Enve describes the Melee as “a no holds barred modern race bike built specifically to meet the performance demands of the discipline.”
According to Enve, whereas the Custom Road, while capable of racing at the highest level, prioritised customisation and personalisation over specific race performance metrics such as weight, stiffness, and aerodynamics, Melee features a monocoque construction which allowed Enve to refine the tube shapes, reduce weight, and increase overall efficiency.
There was no claimed frame weight quoted in the press release but we were told at the media presentation that it weighs 850g, which is considerably more than the sub-600g S-Works Aethos.
Enve has followed the modern trend for bigger tyre clearances, with the Melee able to fit a maximum of 35mm but geometry and handling are “optimised” for 27-32mm.
As you’d expect, it’s aerodynamic, with Kamm-tailed tube shapes and full front-end integration. Enve says it has designed the Melee’s tube shapes to complement its own SES rim profiles: “As a result, airflow transitions from wheel to frame surfaces [are] in harmony to ensure a composed and stable ride experience in variable wind conditions.”
As for its construction, the Melee is made using “various forms of uni-directional carbon fiber following Enve’s Material Optimized Design (M.O.D.) process.” Enve explains that this means designing and manufacturing products that play to the strengths of carbon-fibre, with the materials, fibre weights, and fibre angles used in the laminate selected and manipulated to achieve zone specific performance within the part. As for the carbon, according to Enve “we use the best we can get our hands on, but ultimately the process it is subjected to makes it an Enve product.”
The Melee is available in seven frame sizes, with five unique fork rakes to ensure the same handling across the sizes.
The geometry itself looks like classic race geometry, with the size 56’s seat and head tube angles around 73 degrees and a stack/reach ratio of 1.44.
The Melee is available as a “Chassis Only” which includes the frame, fork, headset, handlebar, stem, and seatpost. The bar, stem, fork and seatpost are proprietary to the Melee and can be selected à la carte to ensure that customers get the exact fit spec they need from the start.
Using Enve’s Best-Fit Calculator, which pairs a rider’s fit stack, fit reach, and saddle position numbers with a frame geometry, stem length, stem rise, spacer stack, and saddle offset, the customer, along with their fitter, can determine the ‘best-fit’ option.

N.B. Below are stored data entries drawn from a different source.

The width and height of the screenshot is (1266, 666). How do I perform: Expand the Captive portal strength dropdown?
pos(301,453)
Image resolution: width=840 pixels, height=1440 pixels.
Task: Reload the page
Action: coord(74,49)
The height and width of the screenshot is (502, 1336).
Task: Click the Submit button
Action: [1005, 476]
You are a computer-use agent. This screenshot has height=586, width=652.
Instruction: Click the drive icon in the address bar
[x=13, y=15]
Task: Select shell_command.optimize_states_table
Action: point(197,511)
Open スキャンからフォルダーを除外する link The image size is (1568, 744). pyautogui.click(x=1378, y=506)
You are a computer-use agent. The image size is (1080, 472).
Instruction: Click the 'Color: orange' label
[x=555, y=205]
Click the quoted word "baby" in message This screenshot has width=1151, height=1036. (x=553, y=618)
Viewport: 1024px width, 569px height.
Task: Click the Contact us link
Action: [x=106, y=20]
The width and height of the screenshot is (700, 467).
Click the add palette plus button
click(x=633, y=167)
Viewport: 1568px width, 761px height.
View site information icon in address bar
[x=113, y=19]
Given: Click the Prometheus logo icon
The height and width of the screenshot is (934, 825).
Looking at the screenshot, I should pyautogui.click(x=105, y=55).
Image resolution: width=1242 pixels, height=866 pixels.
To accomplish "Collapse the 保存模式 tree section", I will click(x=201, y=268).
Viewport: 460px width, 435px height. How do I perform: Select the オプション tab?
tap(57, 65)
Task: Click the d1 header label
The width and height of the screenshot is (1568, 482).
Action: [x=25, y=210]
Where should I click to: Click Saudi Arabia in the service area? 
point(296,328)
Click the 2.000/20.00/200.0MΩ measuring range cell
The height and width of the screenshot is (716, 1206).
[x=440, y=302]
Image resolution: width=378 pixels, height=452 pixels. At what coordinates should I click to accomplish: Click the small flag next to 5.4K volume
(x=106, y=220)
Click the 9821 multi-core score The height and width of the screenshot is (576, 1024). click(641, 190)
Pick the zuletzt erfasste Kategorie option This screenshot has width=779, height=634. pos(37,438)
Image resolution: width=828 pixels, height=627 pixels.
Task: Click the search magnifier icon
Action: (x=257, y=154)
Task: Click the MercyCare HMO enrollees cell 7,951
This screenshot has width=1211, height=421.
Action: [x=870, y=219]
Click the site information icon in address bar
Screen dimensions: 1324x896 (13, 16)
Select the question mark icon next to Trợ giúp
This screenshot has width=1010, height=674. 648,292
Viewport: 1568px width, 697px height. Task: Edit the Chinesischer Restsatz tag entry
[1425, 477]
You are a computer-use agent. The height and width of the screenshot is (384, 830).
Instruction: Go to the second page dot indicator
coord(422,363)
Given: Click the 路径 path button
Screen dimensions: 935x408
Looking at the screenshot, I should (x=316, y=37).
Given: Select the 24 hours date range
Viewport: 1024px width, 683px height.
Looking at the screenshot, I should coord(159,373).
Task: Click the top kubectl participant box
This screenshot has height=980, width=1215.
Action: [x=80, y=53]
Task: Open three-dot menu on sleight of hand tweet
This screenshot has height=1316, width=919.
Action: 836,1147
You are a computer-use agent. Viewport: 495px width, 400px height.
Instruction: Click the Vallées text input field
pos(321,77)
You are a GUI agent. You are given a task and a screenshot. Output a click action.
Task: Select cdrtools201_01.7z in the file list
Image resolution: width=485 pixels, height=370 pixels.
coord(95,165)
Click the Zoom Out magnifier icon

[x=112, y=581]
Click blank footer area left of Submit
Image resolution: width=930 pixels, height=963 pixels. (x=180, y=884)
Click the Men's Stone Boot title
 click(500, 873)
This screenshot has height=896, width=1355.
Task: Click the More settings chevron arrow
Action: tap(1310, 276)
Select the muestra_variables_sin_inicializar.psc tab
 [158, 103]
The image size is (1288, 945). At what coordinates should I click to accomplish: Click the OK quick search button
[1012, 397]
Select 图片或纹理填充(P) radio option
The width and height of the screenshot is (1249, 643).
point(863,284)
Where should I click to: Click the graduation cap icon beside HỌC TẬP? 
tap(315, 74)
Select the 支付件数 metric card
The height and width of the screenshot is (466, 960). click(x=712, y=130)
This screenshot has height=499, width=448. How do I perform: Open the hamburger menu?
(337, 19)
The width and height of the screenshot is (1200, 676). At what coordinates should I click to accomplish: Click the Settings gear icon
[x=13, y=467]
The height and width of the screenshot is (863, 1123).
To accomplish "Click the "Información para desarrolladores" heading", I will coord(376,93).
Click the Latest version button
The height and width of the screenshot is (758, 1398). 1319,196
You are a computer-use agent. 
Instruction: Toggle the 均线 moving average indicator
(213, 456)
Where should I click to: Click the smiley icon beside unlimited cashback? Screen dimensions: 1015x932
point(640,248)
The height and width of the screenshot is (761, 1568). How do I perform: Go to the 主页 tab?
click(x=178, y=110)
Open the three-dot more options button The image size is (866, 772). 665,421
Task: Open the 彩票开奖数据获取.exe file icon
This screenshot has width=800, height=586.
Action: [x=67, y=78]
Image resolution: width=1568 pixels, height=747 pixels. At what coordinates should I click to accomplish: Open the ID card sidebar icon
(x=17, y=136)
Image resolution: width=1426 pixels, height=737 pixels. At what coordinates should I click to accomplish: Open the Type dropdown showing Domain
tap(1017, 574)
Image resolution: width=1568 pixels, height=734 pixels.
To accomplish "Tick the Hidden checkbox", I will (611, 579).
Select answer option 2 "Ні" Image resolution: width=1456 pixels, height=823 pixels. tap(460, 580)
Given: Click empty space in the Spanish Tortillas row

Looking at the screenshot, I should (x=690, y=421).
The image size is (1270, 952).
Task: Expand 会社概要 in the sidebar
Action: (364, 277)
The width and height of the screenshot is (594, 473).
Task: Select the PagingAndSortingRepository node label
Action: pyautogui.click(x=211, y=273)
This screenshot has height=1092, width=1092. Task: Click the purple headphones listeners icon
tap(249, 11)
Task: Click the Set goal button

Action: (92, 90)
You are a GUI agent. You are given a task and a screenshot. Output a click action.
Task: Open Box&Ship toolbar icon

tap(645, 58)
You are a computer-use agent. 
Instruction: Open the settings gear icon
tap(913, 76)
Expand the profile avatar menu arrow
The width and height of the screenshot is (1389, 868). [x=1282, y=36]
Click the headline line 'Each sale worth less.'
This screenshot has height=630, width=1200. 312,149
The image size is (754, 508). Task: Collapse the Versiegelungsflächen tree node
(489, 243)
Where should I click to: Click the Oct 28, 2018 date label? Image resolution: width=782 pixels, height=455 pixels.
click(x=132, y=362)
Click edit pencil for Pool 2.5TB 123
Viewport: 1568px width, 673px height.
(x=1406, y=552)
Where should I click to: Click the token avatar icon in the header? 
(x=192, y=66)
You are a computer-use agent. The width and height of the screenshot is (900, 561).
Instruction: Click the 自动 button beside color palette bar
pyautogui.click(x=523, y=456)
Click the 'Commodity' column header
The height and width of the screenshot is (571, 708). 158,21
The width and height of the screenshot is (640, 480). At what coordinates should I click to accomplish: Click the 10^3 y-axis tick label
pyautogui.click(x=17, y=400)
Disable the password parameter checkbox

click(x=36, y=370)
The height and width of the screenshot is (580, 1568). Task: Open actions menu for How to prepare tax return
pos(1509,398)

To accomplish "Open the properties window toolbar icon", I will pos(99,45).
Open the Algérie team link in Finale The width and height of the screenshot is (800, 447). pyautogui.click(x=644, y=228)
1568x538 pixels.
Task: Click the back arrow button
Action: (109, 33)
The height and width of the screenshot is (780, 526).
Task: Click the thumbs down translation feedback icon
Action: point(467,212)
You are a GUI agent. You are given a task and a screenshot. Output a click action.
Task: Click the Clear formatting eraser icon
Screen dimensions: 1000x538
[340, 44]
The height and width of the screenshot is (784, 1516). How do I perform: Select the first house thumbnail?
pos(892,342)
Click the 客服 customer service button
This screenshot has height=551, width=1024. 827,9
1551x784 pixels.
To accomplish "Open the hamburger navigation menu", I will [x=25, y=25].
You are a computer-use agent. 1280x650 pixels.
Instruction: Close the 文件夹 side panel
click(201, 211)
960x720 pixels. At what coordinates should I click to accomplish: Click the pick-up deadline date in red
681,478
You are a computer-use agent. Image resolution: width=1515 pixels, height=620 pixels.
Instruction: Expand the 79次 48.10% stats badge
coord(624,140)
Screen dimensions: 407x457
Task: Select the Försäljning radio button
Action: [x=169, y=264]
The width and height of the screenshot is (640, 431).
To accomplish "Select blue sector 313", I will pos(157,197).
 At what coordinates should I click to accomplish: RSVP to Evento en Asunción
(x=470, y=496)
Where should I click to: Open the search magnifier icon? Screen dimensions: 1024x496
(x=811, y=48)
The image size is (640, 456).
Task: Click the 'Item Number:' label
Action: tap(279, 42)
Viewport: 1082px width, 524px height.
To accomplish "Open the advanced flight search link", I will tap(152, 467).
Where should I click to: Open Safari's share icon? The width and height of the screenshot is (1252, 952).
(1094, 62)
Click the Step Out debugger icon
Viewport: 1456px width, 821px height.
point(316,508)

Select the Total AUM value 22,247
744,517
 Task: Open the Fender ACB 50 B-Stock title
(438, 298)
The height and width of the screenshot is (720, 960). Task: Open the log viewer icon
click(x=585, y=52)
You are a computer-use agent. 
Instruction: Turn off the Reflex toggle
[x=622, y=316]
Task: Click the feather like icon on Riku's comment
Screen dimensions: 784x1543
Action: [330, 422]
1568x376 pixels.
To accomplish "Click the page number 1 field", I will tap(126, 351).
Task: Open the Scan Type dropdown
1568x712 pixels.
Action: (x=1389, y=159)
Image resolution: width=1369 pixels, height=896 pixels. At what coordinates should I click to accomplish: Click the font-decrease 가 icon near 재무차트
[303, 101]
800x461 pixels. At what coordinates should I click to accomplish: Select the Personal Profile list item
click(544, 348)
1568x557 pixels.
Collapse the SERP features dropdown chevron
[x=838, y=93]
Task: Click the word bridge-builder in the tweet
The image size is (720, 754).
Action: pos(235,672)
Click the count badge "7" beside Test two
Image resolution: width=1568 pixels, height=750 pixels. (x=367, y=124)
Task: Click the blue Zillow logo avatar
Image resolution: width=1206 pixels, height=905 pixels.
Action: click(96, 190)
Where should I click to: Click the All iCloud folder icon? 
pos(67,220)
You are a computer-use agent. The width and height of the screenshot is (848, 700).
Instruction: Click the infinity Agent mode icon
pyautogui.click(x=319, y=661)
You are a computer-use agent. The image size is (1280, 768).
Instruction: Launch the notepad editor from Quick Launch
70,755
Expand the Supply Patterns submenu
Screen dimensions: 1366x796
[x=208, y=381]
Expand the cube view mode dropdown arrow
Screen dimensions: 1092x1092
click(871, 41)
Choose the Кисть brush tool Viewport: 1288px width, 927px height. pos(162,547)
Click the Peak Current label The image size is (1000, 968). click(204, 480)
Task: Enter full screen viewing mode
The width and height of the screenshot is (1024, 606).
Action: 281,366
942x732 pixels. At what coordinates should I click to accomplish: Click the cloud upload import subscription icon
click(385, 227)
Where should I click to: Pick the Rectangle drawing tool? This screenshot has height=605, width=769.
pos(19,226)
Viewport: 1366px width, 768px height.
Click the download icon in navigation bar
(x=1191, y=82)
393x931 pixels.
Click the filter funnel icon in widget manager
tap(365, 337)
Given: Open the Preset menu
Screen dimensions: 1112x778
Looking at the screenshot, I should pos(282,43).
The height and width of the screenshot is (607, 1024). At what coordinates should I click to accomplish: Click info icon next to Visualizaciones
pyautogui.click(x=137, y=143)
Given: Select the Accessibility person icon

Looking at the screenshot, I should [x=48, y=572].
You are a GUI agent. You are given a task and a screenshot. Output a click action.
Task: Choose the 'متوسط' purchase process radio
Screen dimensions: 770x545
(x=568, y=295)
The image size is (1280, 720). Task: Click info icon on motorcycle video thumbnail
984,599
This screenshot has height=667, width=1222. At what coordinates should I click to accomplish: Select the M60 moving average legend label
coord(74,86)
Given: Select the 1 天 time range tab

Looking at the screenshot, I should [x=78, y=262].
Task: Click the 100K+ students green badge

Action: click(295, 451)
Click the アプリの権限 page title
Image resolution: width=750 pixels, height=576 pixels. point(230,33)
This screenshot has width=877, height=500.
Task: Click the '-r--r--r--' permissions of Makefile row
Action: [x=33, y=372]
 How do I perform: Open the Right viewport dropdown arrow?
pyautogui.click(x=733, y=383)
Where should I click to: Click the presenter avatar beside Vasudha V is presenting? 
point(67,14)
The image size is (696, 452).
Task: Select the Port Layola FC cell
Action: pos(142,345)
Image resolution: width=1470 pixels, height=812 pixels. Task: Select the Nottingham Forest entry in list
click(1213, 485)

Although the Melee is available in one colour, it's possible to use Enve’s custom decal configurator - as with its wheels - to create your own. Once the custom decal order is complete, the kit is delivered direct to the customer with tools and instructions for installation.
CW video manager Sam Gupta's take
Cycling Weekly’s Sam Gupta was at the media presentation of the Enve Melee at Sigma Sports in Hampton Wick. This is what he made of the new bike.
“On the face of it, the new Enve Melee doesn't appear to offer much to get excited about. In a line up against its other rivals on the market, it looks like just another very expensive frameset to buy. There aren't too many distinguishing features that really set it apart from other bikes designed to do a similar job.
"I think the biggest issue Enve will come up against will be that they have little to no history as a full frame builder. Sure, they've made forks and rear triangles but to make the step to building a full bike is not a small one.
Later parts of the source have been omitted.